In a letter to European, Asian and US companies from more than 50 IIGCC members, investors urged companies to properly identify themselves and respond to events such as floods, droughts and extreme heat.
The IIGCC also published a set of expectations for all companies to build resilience to the physical risks of climate change, including scenario testing and reporting against a set of risk metrics.
Corporations have come under pressure from activists and investors to reduce their carbon footprint, and Shell (LON 🙂 plans to appeal a landmark ruling on the matter.
However, physical risks to a company can be overlooked, said Marion Maloney, head of Responsible Investment & Governance at the Environment Agency's UK pension fund.
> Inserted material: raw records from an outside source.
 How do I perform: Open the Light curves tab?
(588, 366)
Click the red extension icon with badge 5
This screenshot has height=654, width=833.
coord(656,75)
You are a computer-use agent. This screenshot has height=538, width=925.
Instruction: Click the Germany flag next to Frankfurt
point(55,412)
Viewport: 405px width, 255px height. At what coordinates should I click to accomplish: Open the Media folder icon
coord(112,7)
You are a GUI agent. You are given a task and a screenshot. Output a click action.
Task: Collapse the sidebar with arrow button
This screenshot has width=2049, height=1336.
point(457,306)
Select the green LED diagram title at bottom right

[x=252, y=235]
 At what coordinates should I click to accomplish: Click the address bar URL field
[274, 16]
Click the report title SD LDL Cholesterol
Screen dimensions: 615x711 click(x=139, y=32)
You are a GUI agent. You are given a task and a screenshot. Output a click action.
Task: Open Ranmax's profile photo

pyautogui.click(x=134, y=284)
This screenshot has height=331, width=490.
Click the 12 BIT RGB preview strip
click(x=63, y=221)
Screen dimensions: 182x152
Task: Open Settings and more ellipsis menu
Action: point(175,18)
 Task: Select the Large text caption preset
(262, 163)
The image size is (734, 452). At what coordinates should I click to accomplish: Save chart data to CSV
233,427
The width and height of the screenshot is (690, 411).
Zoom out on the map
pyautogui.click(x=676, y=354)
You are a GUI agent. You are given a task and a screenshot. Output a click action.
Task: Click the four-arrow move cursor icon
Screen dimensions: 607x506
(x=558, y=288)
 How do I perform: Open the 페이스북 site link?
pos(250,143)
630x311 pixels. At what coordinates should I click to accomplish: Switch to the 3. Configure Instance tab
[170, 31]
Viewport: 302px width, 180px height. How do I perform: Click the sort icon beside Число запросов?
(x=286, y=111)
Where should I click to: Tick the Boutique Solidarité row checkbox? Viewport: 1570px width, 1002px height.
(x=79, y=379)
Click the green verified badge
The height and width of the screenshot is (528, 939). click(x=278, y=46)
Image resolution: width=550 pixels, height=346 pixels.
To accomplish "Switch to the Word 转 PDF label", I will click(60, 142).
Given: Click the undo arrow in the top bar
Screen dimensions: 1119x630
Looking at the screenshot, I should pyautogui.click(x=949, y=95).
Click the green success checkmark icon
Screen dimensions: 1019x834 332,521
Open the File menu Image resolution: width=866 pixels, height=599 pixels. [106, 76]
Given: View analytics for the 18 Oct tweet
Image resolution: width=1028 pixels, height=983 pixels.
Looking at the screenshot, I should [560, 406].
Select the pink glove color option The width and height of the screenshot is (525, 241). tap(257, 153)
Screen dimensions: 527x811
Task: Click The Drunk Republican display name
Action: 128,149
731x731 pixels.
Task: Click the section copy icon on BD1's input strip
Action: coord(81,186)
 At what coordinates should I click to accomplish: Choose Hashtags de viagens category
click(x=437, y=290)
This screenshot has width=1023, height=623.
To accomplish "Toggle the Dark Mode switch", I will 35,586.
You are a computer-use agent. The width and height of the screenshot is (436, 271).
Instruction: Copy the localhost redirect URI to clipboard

"We think the climate change debate has two parts – often the element of physical risk is the poor cousin who doesn't get enough attention," she said.
"I want every company in my portfolio to take these expectations into account."
Other investors who signed the letter were AustralianSuper, Impax Asset Management and Lombard Odier.
Centrica, which owns British Gas, one of the UK's largest utilities, said it "assesses both physical and temporary risks and opportunities that we may face in a range of climatic scenarios" and "assesses our disclosures on the outcomes Increase Analysis ". in line with best practice ".
Nestlé from Switzerland said it is "already doing a scenario analysis to assess the physical impact on our value chain over time".
Portuguese company Galp Energia said it was committed to being a leader in the quality, accuracy and transparency of the information it makes available to investors and other stakeholders.
"This year we also completed an assessment of the climate risks and opportunities, including physical risks and transition, that may affect Galp's expected portfolio through 2025, 2030 and 2050," added Galp.
The Swiss Swatch declined to comment.
The investor initiative faces the next round of global climate talks in Scotland in November, which will call on governments to accelerate efforts to achieve net zero emissions by 2050.
It follows the release of a landmark United Nations climate report in August warning that global warming is dangerously close to spiraling out of control.
The companies were identified based on research by the IIGCC and climate risk data company Four Twenty Seven.